TASK INSTRUCTIONS: Search each line of the data for the word "Toggle"; copy every line where it is found.

(Dataset entries)
[Start of section]

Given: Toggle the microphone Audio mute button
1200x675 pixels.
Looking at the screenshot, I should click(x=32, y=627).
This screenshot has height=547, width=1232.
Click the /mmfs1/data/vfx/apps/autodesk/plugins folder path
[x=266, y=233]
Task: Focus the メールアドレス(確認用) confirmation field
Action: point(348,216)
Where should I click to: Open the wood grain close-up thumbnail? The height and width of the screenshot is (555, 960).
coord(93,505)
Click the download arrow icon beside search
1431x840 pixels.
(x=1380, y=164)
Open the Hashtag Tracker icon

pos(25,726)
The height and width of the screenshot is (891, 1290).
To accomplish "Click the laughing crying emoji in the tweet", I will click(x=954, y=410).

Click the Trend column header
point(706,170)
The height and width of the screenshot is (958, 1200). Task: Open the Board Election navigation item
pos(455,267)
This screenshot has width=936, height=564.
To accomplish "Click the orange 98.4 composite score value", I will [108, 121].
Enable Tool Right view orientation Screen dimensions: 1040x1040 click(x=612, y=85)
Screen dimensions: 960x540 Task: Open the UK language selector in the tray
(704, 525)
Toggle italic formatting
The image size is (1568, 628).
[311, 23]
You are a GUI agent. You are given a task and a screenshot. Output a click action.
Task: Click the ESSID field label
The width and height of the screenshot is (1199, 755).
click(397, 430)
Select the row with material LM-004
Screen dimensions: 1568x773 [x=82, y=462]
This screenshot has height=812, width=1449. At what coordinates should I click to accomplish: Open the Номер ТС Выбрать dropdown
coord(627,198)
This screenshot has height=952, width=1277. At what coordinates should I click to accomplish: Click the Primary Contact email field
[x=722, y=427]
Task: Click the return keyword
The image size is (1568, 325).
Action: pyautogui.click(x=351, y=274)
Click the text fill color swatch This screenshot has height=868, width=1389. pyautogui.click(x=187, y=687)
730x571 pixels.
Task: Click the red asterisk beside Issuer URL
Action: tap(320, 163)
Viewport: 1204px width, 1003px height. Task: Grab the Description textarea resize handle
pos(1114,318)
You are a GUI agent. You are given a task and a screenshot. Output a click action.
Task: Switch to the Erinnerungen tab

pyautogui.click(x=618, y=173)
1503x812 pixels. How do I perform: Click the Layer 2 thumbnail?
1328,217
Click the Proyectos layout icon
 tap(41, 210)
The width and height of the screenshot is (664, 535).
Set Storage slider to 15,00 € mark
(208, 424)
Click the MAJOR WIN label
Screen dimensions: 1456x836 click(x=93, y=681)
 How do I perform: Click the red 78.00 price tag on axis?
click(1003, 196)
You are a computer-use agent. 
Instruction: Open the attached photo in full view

[End of section]

THE ANSWER:
Given: Toggle the microphone Audio mute button
Toggle italic formatting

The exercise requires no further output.